═════ DATA TO USE
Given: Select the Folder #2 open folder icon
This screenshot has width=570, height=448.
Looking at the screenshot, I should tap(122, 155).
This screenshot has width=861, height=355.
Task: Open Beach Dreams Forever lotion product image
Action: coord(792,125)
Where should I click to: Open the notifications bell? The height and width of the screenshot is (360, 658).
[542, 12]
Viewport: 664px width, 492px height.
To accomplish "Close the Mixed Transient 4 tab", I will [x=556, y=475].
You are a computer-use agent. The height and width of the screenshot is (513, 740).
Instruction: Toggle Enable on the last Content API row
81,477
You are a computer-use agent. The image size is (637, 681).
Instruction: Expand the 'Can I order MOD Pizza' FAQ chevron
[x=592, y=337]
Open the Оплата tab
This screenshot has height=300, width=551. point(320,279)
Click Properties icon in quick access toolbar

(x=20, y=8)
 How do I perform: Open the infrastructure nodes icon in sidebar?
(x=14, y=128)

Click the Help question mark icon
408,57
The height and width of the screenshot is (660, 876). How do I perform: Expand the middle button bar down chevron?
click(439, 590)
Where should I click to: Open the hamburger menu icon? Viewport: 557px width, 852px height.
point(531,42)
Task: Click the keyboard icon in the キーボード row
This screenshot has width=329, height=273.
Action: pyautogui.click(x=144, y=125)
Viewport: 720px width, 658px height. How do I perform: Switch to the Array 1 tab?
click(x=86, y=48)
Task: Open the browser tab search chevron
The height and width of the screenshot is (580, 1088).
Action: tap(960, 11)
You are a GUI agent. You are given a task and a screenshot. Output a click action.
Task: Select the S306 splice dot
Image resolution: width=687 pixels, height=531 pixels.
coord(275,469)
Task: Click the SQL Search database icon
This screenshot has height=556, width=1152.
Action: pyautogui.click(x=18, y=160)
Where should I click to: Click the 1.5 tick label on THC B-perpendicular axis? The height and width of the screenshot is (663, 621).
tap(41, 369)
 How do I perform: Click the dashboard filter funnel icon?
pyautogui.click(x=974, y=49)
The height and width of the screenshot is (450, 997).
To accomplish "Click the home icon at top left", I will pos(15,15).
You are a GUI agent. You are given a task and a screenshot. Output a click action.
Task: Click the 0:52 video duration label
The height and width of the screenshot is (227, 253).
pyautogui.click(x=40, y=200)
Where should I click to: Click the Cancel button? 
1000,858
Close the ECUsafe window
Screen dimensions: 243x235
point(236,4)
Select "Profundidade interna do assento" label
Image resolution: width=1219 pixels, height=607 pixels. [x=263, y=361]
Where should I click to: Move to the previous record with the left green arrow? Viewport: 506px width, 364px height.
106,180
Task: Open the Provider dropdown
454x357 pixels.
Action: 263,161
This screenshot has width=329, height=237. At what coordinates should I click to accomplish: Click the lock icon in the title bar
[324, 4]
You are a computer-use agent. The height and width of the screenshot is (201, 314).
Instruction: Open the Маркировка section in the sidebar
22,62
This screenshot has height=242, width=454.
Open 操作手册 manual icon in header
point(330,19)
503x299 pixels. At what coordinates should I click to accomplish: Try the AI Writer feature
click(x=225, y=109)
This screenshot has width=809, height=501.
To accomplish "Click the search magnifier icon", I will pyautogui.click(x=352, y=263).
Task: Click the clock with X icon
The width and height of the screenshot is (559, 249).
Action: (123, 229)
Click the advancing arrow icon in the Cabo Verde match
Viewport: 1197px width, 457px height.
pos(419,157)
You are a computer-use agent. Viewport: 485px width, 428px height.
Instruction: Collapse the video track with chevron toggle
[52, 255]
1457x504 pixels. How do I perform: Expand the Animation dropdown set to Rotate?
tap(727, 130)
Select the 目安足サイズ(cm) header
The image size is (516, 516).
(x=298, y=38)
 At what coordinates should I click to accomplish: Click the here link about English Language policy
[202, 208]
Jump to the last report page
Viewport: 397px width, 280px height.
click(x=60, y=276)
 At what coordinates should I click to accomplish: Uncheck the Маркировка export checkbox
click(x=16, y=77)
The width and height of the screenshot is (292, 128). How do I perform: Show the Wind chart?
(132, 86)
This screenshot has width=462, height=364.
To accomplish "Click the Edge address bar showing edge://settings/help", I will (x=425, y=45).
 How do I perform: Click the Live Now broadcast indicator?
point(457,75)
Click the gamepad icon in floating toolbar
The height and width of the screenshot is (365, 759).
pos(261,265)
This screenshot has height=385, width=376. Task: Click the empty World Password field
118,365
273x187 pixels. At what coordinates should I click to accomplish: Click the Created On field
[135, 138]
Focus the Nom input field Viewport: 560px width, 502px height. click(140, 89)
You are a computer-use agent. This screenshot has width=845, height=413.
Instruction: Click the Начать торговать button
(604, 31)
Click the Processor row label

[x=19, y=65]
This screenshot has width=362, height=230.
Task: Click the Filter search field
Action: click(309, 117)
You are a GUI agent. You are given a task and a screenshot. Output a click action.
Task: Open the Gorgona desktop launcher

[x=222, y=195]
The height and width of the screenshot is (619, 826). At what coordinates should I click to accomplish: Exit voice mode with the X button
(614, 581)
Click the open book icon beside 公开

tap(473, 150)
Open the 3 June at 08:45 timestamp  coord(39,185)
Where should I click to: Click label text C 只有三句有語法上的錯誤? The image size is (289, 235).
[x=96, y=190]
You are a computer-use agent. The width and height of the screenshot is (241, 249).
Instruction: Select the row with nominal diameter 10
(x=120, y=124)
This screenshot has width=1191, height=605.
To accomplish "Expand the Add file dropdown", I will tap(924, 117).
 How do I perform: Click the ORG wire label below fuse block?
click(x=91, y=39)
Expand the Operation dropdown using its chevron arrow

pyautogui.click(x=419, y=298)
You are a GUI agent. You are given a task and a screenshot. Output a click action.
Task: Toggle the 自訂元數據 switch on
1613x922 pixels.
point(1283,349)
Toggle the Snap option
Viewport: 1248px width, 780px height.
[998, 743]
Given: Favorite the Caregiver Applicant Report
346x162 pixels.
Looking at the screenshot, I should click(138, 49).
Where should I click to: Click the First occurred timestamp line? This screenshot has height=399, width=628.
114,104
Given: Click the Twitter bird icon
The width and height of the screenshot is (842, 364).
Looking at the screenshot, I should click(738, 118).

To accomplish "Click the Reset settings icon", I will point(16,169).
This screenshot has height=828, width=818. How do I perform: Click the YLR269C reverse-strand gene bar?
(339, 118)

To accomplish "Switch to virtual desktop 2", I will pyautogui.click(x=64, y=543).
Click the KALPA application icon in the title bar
══════════
* _THE PROBLEM_
Top to bottom, the records above must be output exactly.

* _RESULT OF THIS TASK_
Given: Select the Folder #2 open folder icon
This screenshot has width=570, height=448.
Looking at the screenshot, I should tap(122, 155).
This screenshot has width=861, height=355.
Task: Open Beach Dreams Forever lotion product image
Action: coord(792,125)
Where should I click to: Open the notifications bell? The height and width of the screenshot is (360, 658).
[542, 12]
Viewport: 664px width, 492px height.
To accomplish "Close the Mixed Transient 4 tab", I will [x=556, y=475].
You are a computer-use agent. The height and width of the screenshot is (513, 740).
Instruction: Toggle Enable on the last Content API row
81,477
You are a computer-use agent. The image size is (637, 681).
Instruction: Expand the 'Can I order MOD Pizza' FAQ chevron
[x=592, y=337]
Open the Оплата tab
This screenshot has height=300, width=551. point(320,279)
Click Properties icon in quick access toolbar

(x=20, y=8)
 How do I perform: Open the infrastructure nodes icon in sidebar?
(x=14, y=128)

Click the Help question mark icon
408,57
The height and width of the screenshot is (660, 876). How do I perform: Expand the middle button bar down chevron?
click(439, 590)
Where should I click to: Open the hamburger menu icon? Viewport: 557px width, 852px height.
point(531,42)
Task: Click the keyboard icon in the キーボード row
This screenshot has width=329, height=273.
Action: pyautogui.click(x=144, y=125)
Viewport: 720px width, 658px height. How do I perform: Switch to the Array 1 tab?
click(x=86, y=48)
Task: Open the browser tab search chevron
The height and width of the screenshot is (580, 1088).
Action: tap(960, 11)
You are a GUI agent. You are given a task and a screenshot. Output a click action.
Task: Select the S306 splice dot
Image resolution: width=687 pixels, height=531 pixels.
coord(275,469)
Task: Click the SQL Search database icon
This screenshot has height=556, width=1152.
Action: pyautogui.click(x=18, y=160)
Where should I click to: Click the 1.5 tick label on THC B-perpendicular axis? The height and width of the screenshot is (663, 621).
tap(41, 369)
 How do I perform: Click the dashboard filter funnel icon?
pyautogui.click(x=974, y=49)
The height and width of the screenshot is (450, 997).
To accomplish "Click the home icon at top left", I will pos(15,15).
You are a GUI agent. You are given a task and a screenshot. Output a click action.
Task: Click the 0:52 video duration label
The height and width of the screenshot is (227, 253).
pyautogui.click(x=40, y=200)
Where should I click to: Click the Cancel button? 
1000,858
Close the ECUsafe window
Screen dimensions: 243x235
point(236,4)
Select "Profundidade interna do assento" label
Image resolution: width=1219 pixels, height=607 pixels. [x=263, y=361]
Where should I click to: Move to the previous record with the left green arrow? Viewport: 506px width, 364px height.
106,180
Task: Open the Provider dropdown
454x357 pixels.
Action: 263,161
This screenshot has width=329, height=237. At what coordinates should I click to accomplish: Click the lock icon in the title bar
[324, 4]
You are a computer-use agent. The height and width of the screenshot is (201, 314).
Instruction: Open the Маркировка section in the sidebar
22,62
This screenshot has height=242, width=454.
Open 操作手册 manual icon in header
point(330,19)
503x299 pixels. At what coordinates should I click to accomplish: Try the AI Writer feature
click(x=225, y=109)
This screenshot has width=809, height=501.
To accomplish "Click the search magnifier icon", I will pyautogui.click(x=352, y=263).
Task: Click the clock with X icon
The width and height of the screenshot is (559, 249).
Action: (123, 229)
Click the advancing arrow icon in the Cabo Verde match
Viewport: 1197px width, 457px height.
pos(419,157)
You are a computer-use agent. Viewport: 485px width, 428px height.
Instruction: Collapse the video track with chevron toggle
[52, 255]
1457x504 pixels. How do I perform: Expand the Animation dropdown set to Rotate?
tap(727, 130)
Select the 目安足サイズ(cm) header
The image size is (516, 516).
(x=298, y=38)
 At what coordinates should I click to accomplish: Click the here link about English Language policy
[202, 208]
Jump to the last report page
Viewport: 397px width, 280px height.
click(x=60, y=276)
 At what coordinates should I click to accomplish: Uncheck the Маркировка export checkbox
click(x=16, y=77)
The width and height of the screenshot is (292, 128). How do I perform: Show the Wind chart?
(132, 86)
This screenshot has width=462, height=364.
To accomplish "Click the Edge address bar showing edge://settings/help", I will (x=425, y=45).
 How do I perform: Click the Live Now broadcast indicator?
point(457,75)
Click the gamepad icon in floating toolbar
The height and width of the screenshot is (365, 759).
pos(261,265)
This screenshot has height=385, width=376. Task: Click the empty World Password field
118,365
273x187 pixels. At what coordinates should I click to accomplish: Click the Created On field
[135, 138]
Focus the Nom input field Viewport: 560px width, 502px height. click(140, 89)
You are a computer-use agent. This screenshot has width=845, height=413.
Instruction: Click the Начать торговать button
(604, 31)
Click the Processor row label

[x=19, y=65]
This screenshot has width=362, height=230.
Task: Click the Filter search field
Action: click(309, 117)
You are a GUI agent. You are given a task and a screenshot. Output a click action.
Task: Open the Gorgona desktop launcher

[x=222, y=195]
The height and width of the screenshot is (619, 826). At what coordinates should I click to accomplish: Exit voice mode with the X button
(614, 581)
Click the open book icon beside 公开

tap(473, 150)
Open the 3 June at 08:45 timestamp  coord(39,185)
Where should I click to: Click label text C 只有三句有語法上的錯誤? The image size is (289, 235).
[x=96, y=190]
You are a computer-use agent. The width and height of the screenshot is (241, 249).
Instruction: Select the row with nominal diameter 10
(x=120, y=124)
This screenshot has width=1191, height=605.
To accomplish "Expand the Add file dropdown", I will tap(924, 117).
 How do I perform: Click the ORG wire label below fuse block?
click(x=91, y=39)
Expand the Operation dropdown using its chevron arrow

pyautogui.click(x=419, y=298)
You are a GUI agent. You are given a task and a screenshot. Output a click action.
Task: Toggle the 自訂元數據 switch on
1613x922 pixels.
point(1283,349)
Toggle the Snap option
Viewport: 1248px width, 780px height.
[998, 743]
Given: Favorite the Caregiver Applicant Report
346x162 pixels.
Looking at the screenshot, I should click(138, 49).
Where should I click to: Click the First occurred timestamp line? This screenshot has height=399, width=628.
114,104
Given: Click the Twitter bird icon
The width and height of the screenshot is (842, 364).
Looking at the screenshot, I should click(738, 118).

To accomplish "Click the Reset settings icon", I will point(16,169).
This screenshot has height=828, width=818. How do I perform: Click the YLR269C reverse-strand gene bar?
(339, 118)

To accomplish "Switch to virtual desktop 2", I will pyautogui.click(x=64, y=543).
Click the KALPA application icon in the title bar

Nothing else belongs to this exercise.